Figure 4.

Testing the IRES activity of the five selected 5′UTRs using bicistronic reporter constructs. (A) The IRES activity of each 5′UTR in βgal/UTR/CAT bicistronic construct measured as CAT protein levels relative to β-galactosidase activity. All values are relative to the empty vector, which is set to 1. The 5′UTR of ATF4 and the empty vector are negative controls. (B) Testing for cryptic promoter activity within the UTRs. Promoter activity was tested in bicistronic constructs in which the CMV promoter that drives expression of the bicistronic message was excised. These constructs were transfected into 293 cells and CAT and β-galactosidase expression was determined.
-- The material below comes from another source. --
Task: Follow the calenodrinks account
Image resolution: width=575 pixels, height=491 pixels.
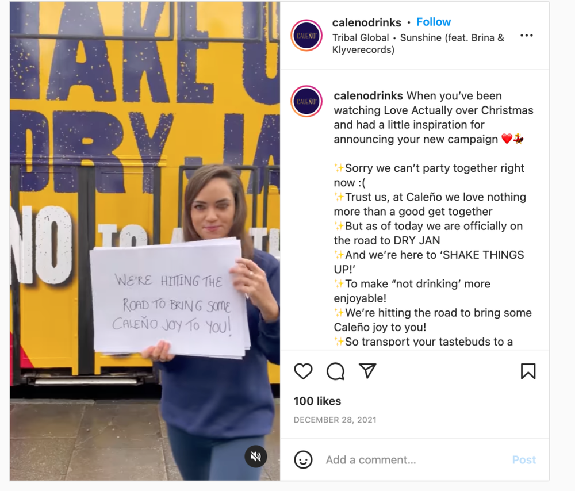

A monocistronic plasmid in which CAT gene expression is driven by the CMV promoter was used as a positive control, as well as the bicistronic constructs of AQP4 and ELG1 that contain the CMV promoter. The neomycin phosphotransferase II (Neo PTII) gene, which also resides on the transfected plasmids, was used as a transfection control. ELISA measurements of Neo PTII protein levels are presented as O.D. values. (C) The AQP4 and ELG1 bicistronic messages were tested for spurious splicing events using quantitative RT-PCR of amplicons within the βgal and CAT ORFs. The fold differences of the CAT and βgal amplicons was calculated as 2^{−[Ct(βgal) – Ct(CAT)]} and was plotted relative to the ATF4 negative splicing control, which has no IRES activity. Values represent the mean of nine biological samples and error bars represent ±S.E.M. of nine biological samples. (D) Monocistronic UTR-CAT constructs with and without a hairpin [ΔG = −60 kcal/mol as calculated by RNAStructure (45)] that was used to halt ribosome scanning were co-transfected with a βgal expressing plasmid. Each set of values is normalized to its non-hairpin constructs and β-galactosidase activity.